Trump’s interview upset some of Pence’s allies, who questioned the strategy behind overshadowing what they saw as the vice president’s clear debate victory, according to White House officials.

Some of Trump’s GOP allies, including former New Jersey Gov. Chris Christie, have urged him to tone down his aggressive personality to win over moderate voters.

Increasingly, elected Republicans are publicly calling on Trump to put together a clearer and more concise reelection message and second-term agenda.

Sen. Charles E. Grassley (R-Iowa), who publicly criticized Trump in June for struggling to articulate what he would do in a second term, took to Twitter on Tuesday to offer the president some advice for his rallies.

He encouraged Trump to use a pocket card with brief outlines of his accomplishments, differences with Biden and goals for the future.

“Focusing on these simple highlights will help ur msg & only take 5mins,” he wrote, adding: “then say whatever u want.”

Some Republicans have complained that the president seems more focused on attacking Hillary Clinton or getting the Justice Department to prosecute Obama administration officials than prosecuting the case against a potential Biden presidency.

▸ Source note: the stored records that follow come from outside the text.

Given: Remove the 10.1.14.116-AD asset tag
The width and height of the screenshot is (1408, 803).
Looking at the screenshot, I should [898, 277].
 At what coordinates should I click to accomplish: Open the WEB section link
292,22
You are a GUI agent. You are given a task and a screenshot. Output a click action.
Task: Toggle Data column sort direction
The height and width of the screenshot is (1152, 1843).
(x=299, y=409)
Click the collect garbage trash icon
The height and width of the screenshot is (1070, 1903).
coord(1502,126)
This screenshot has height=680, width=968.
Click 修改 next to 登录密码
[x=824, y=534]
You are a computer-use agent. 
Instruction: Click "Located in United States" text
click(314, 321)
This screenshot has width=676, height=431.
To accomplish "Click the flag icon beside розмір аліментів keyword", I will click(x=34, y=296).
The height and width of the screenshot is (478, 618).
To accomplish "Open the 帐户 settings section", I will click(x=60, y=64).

But others, including Giuliani and Donald Trump Jr., have pushed for an even more bare-knuckles approach, amplifying attacks on Biden’s family that mirror the critiques against Clinton four years ago.

Polls suggest that that approach, sporadically embraced by the president, has not worked as well this time around, said Amy Walter, national editor of the nonpartisan Cook Political Report.

“Right now, he’s campaigning as if it’s October of 2016,” she said. “It’s like watching someone who is not accepting the fact that the political environment has changed, his opponent has changed. He’s no longer a challenger, he’s an incumbent. All of those things matter.”

Ashley Parker contributed to this report.